WHAT YOU NEED TO DO —
Beginning at the line that holds "Click the orange exclamation warning badge", repeat every line through the last line of the material, exactly, and drop any pictures.

DATA SUPPLIED —
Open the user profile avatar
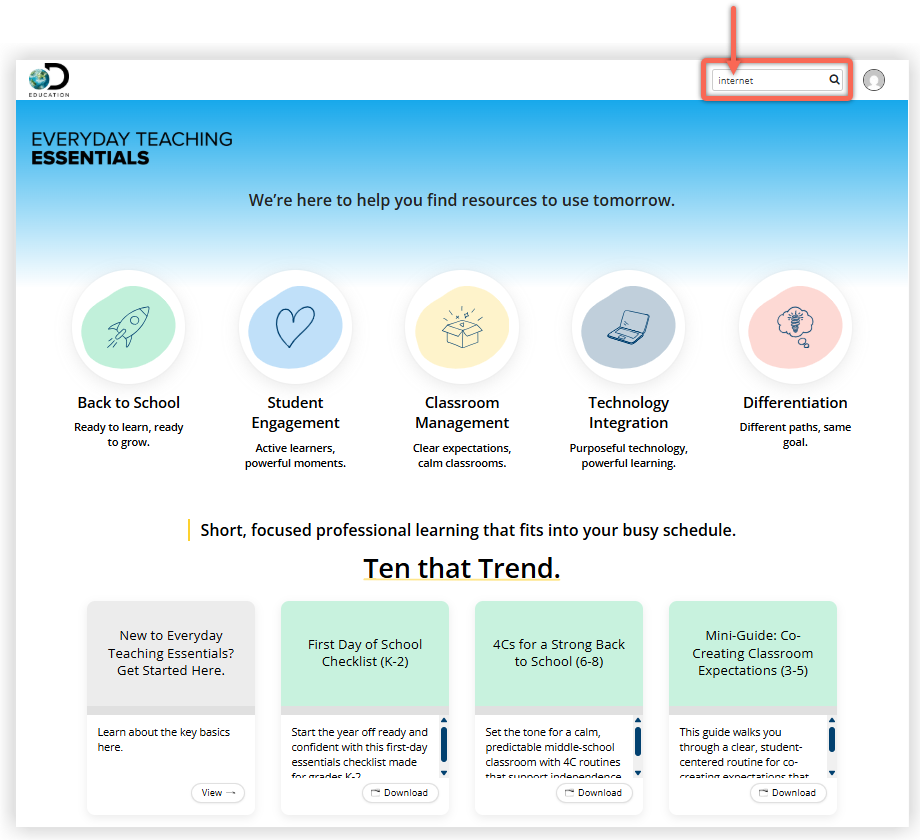This screenshot has width=922, height=840. pyautogui.click(x=874, y=80)
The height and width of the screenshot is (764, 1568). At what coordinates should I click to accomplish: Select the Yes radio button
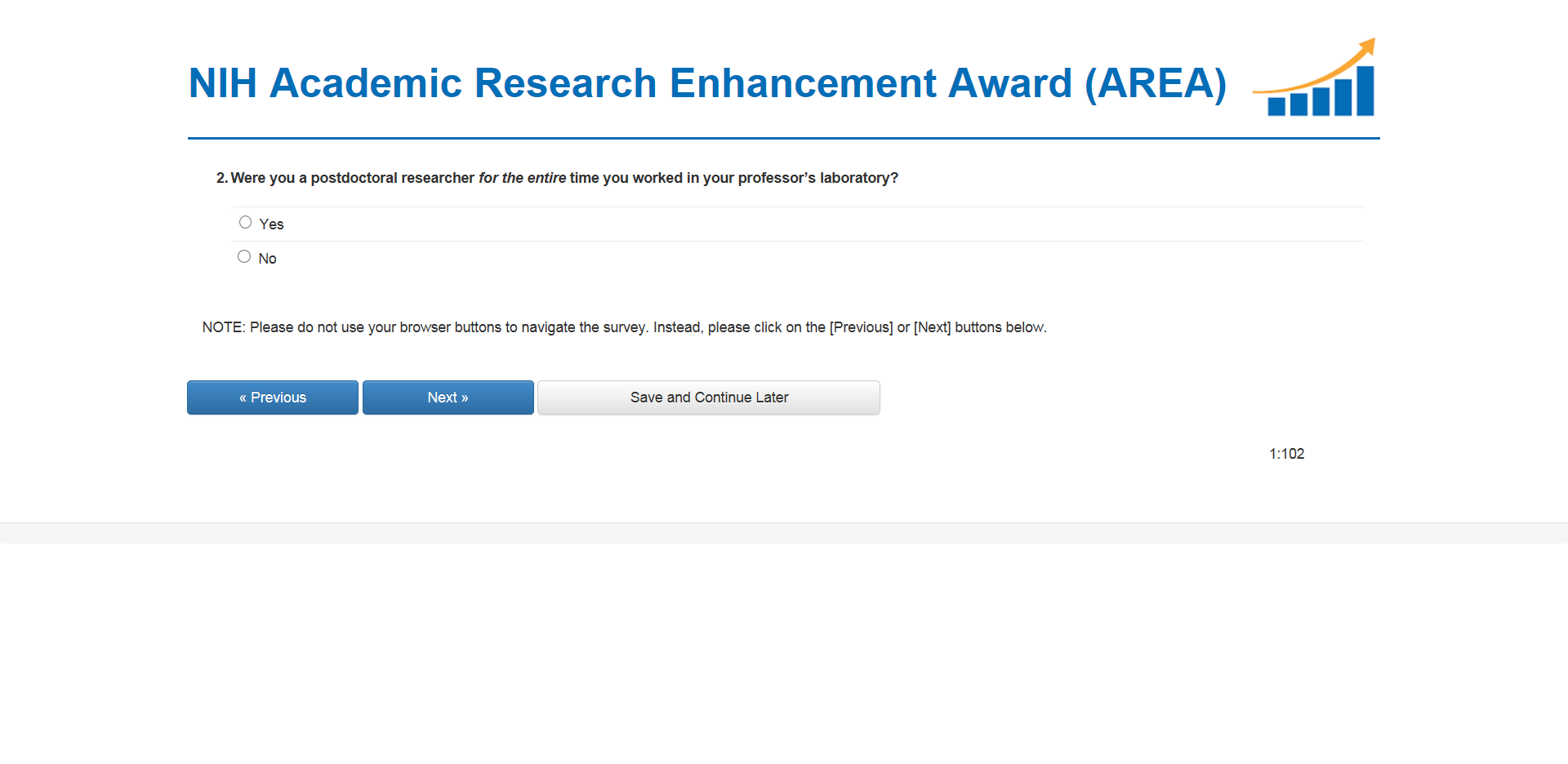coord(245,222)

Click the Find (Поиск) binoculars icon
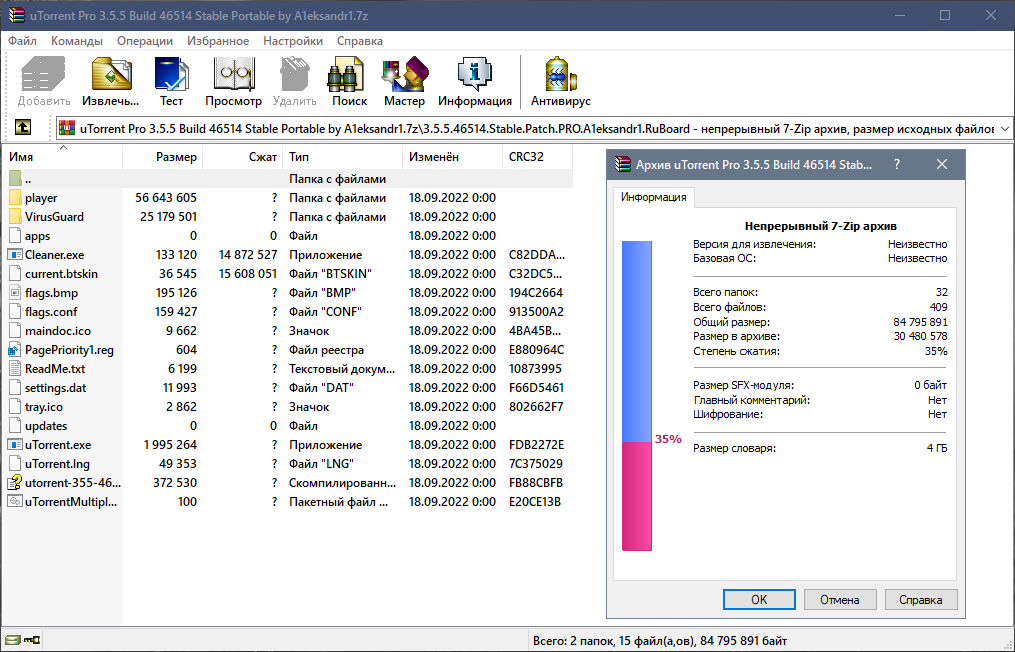point(349,82)
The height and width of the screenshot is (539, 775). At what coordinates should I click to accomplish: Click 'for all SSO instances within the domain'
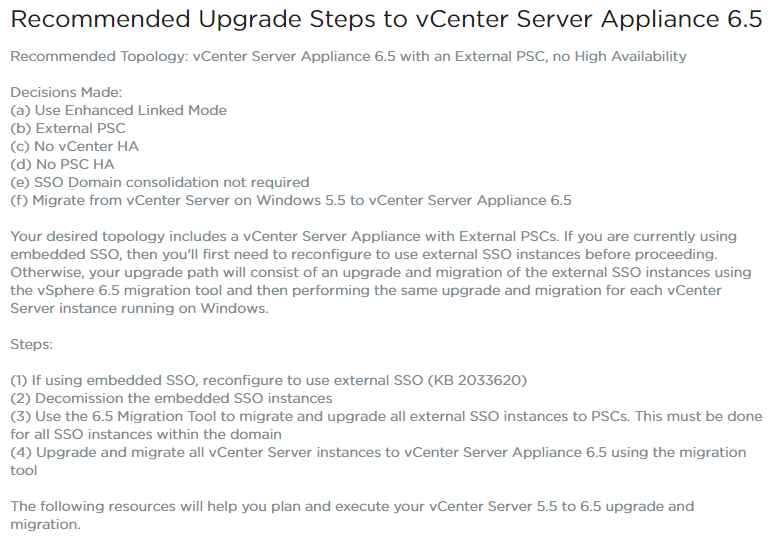click(146, 434)
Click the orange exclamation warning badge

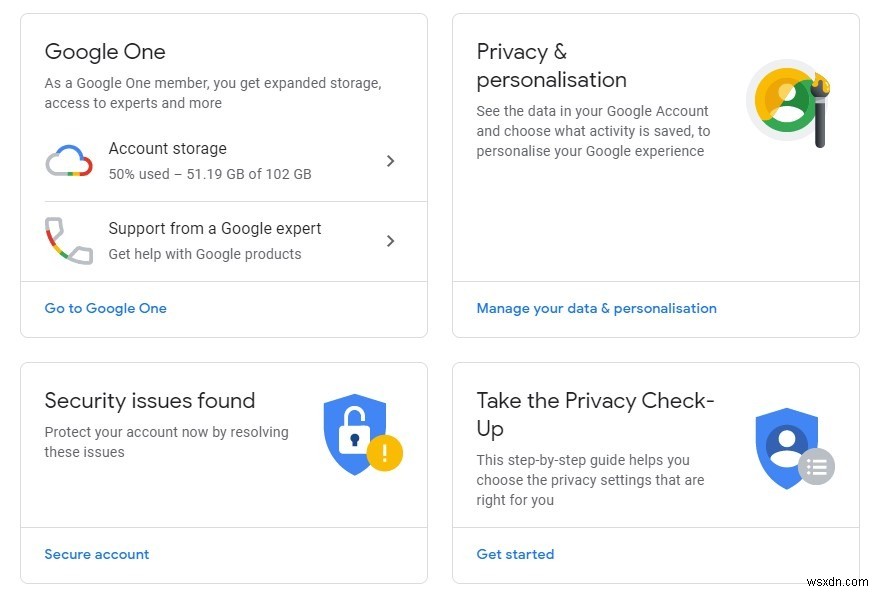pos(384,452)

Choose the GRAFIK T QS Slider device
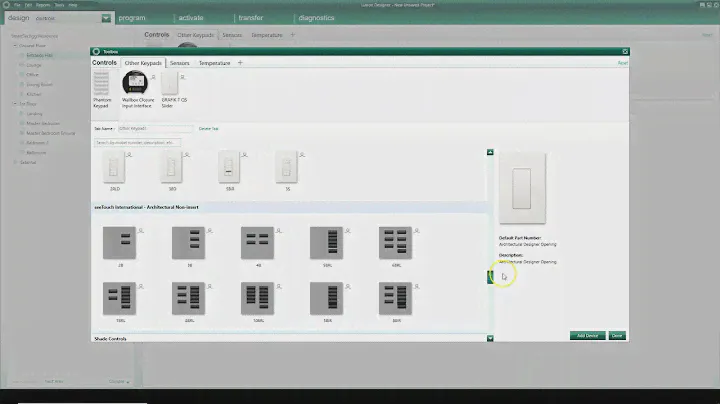point(167,84)
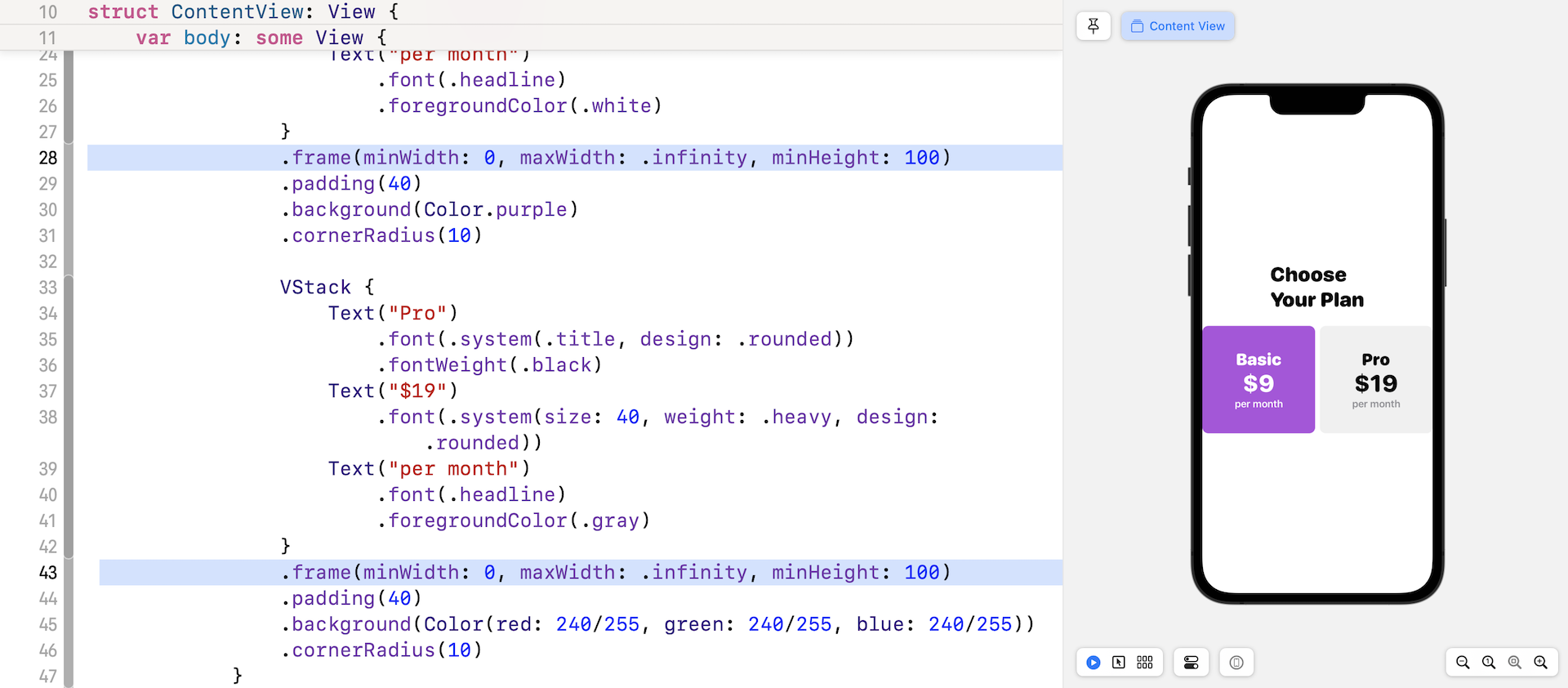Screen dimensions: 1568x688
Task: Click line number 28 in gutter
Action: [48, 158]
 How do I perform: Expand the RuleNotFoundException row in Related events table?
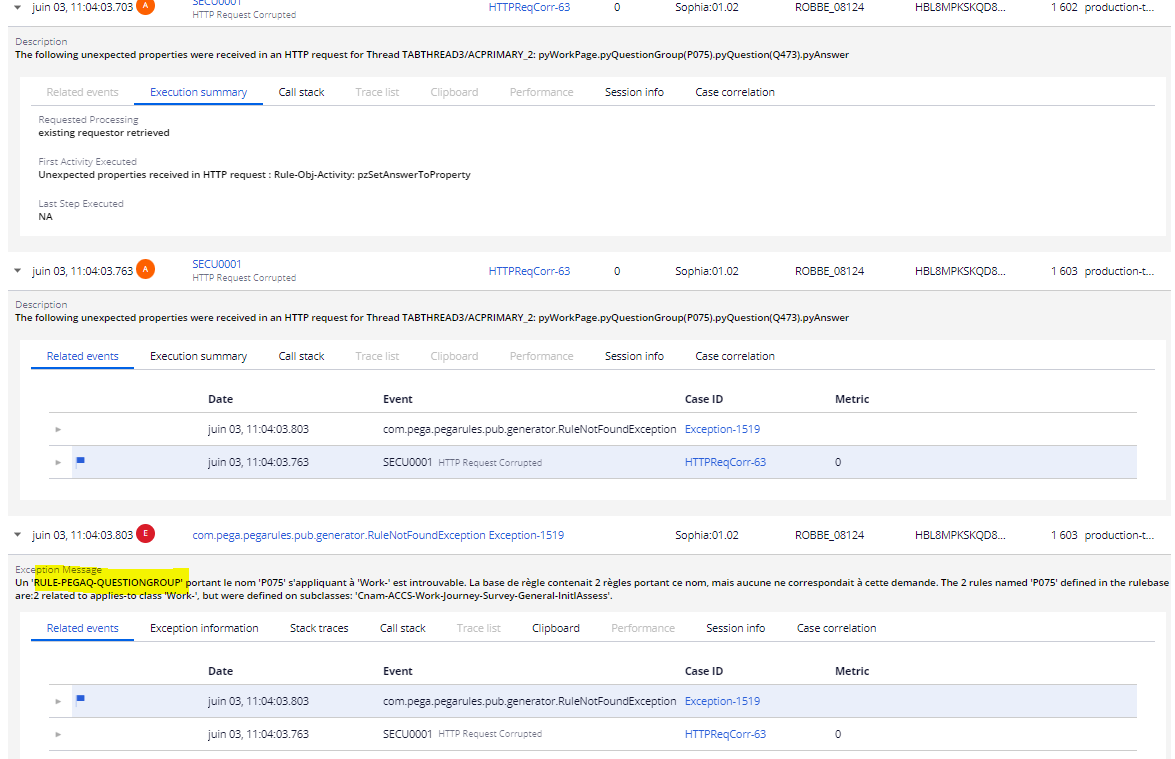pos(58,428)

WRITTEN ANSWER —
Click the orange exclamation warning badge

pos(384,452)

Choose the GRAFIK T QS Slider device
point(167,84)
Screen dimensions: 1568x688
Task: Click line number 28 in gutter
Action: [48, 158]
 How do I perform: Expand the RuleNotFoundException row in Related events table?
pos(58,428)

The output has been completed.